This page is mostly for personal and spiritual posts (a.k.a. non-fiction).
My fiction-only blog, about my novels and other similar examples of popular art, can be found here.

Wednesday, October 31, 2012

A Different Approach to Politics and the Election (i.e. a Gospel-Centered Approach)


In honor of the upcoming presidential election, I am posting a link to a message I gave to our church four years ago before the last one, which I believe is just as applicable now...
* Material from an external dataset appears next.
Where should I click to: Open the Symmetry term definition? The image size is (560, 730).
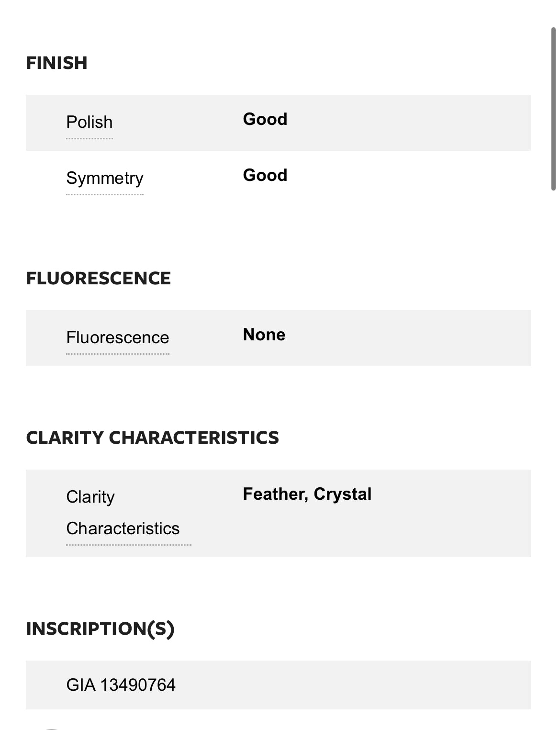tap(105, 178)
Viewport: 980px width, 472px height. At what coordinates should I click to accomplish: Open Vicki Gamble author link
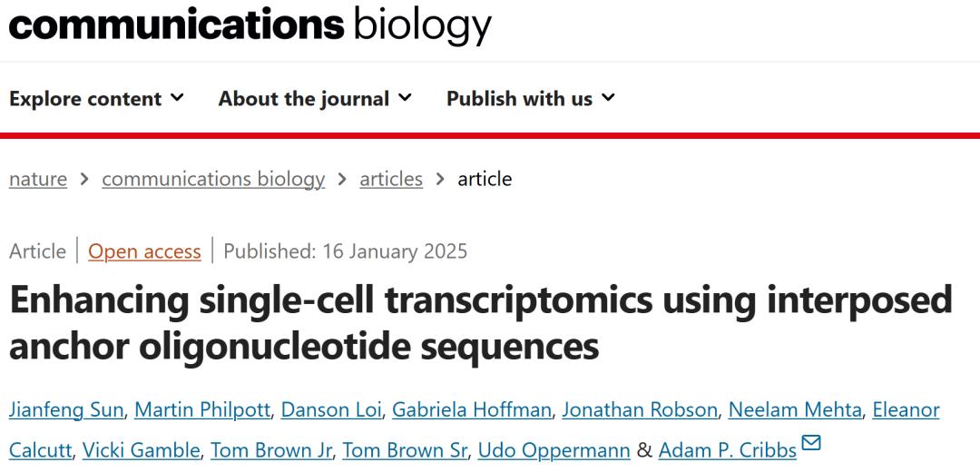142,450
Click on this link to hear the message, and here is the basic outline of what I shared:

Dave’s Dos and Dont’s:

DO pray about the election (and the government), in a "kingdom-oriented" way

DO consider the issues with an open mind

DO be discerning and even skeptical about both sides of issues

DON’T allow your political views to be expressed in sinful ways

DON’T allow your political views to create unnecessary barriers between you and unbelievers

DON’T allow your political views or activities to be a substitute for personal godliness

DON’T judge other believers for how they vote or what they think on issues that are not clear in Scripture

Tuesday, October 2, 2012

Pink Floyd Questions and Answers


Tell me true, tell my why, was Jesus crucified?
Was it for this that Daddy died?
Was it you? Was it me?
Did I watch too much TV?
Is that a hint of accusation in your eyes?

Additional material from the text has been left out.